The decade's most triggering comedy
Former President Donald Trump is seeking to push the start date of his federal trial in Washington, D.C., over his alleged efforts to overturn the results of the 2020 presidential election to April 2026.
Special Counsel Jack Smith’s team requested that U.S. District Judge Tonya Chutkan, who is overseeing the case, allow jury selection to begin in December of this year and that the trial start in January 2024.
Senior assistant special counsel Molly Gaston wrote in a filing to the court that the January start date “would vindicate the public’s strong interest in a speedy trial—an interest guaranteed by the Constitution and federal law in all cases, but of particular significance here, where the defendant, a former president, is charged with conspiring to overturn the legitimate results of the 2020 presidential election, obstruct the certification of the election results, and discount citizens’ legitimate votes.”
Trump’s legal team countered in their filing on Thursday night by requesting that the case be pushed back until “the April 2026 trial calendar.”
Trump also guesstimates it will take him 4-6 weeks to present his defense, same estimate as prosecution, which means we're looking at a very roughly estimated 14-week trial, when you factor in jury selection. https://t.co/WLyWQsdQ1L pic.twitter.com/urHndTVAMR
— Kyle Cheney (@kyledcheney) August 17, 2023
Trump was indicted in the case at the start of the month on charges of Conspiracy to Defraud the United States, Conspiracy to Obstruct an Official Proceeding, Obstruction of and Attempt to Obstruct an Official Proceeding, and Conspiracy Against Rights.

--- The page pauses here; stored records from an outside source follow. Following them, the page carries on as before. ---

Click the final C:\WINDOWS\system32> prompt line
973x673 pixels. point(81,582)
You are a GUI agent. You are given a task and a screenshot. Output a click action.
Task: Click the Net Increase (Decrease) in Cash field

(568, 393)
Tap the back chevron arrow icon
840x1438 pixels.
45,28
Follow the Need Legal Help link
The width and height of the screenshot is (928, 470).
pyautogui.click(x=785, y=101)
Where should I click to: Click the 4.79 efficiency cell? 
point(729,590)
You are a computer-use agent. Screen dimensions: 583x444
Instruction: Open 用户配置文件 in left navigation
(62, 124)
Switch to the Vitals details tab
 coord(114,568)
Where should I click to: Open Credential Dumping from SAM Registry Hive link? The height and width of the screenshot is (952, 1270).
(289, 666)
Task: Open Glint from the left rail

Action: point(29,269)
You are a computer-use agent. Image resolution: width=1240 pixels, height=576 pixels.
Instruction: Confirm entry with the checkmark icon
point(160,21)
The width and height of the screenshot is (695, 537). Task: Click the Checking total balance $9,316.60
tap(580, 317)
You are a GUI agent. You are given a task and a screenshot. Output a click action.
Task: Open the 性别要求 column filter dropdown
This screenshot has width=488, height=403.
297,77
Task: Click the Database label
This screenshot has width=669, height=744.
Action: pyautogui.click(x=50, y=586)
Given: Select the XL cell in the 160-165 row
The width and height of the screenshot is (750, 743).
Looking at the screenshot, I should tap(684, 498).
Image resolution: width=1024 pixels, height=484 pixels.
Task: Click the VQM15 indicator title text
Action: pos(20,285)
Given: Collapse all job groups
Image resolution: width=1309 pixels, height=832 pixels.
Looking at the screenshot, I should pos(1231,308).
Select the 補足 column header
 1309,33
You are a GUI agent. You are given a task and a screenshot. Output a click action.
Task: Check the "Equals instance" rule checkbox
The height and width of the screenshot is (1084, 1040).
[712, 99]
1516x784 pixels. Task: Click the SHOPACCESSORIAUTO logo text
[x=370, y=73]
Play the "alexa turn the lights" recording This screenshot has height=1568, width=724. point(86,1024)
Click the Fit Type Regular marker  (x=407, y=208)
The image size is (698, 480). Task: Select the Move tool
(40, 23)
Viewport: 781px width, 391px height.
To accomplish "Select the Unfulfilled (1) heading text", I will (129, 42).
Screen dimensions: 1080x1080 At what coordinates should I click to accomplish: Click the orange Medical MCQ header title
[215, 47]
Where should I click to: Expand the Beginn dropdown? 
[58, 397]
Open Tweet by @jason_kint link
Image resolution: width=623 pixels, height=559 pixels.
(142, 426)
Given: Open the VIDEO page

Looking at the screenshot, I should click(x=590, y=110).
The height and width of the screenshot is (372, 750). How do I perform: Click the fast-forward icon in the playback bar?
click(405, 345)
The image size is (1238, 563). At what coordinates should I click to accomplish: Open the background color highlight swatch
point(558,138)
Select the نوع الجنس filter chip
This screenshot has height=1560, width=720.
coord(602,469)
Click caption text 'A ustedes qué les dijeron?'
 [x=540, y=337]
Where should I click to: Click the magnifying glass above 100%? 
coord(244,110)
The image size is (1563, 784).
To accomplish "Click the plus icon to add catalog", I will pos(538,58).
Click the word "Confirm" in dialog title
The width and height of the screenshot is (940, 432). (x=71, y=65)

“Despite having lost, the Defendant was determined to remain in power,” the indictment began. “So for more than two months following election day on November 3, 2020, the Defendant spread lies that there had been outcome-determinative fraud in the election and that he had actually won. These claims were false, and the Defendant knew that they were false. But the Defendant repeated and widely disseminated them anyway — to make his knowingly false claims appear legitimate, create an intense national atmosphere of mistrust and anger, and erode public faith in the administration of the election.”
The indictment says that Trump had every right to make false claims about the election and to challenge the results of the election. It says that the charges were related to specific actions that Trump took beyond making false claims and challenging the results in court.
Chutkan has made clear that she will not give Trump any kind of special treatment and that he will be expected to behave like any other criminal defendant. She has also stated that she will not let politics interfere in the case and she considers his presidential campaign as “a day job,” no different than any other defendant.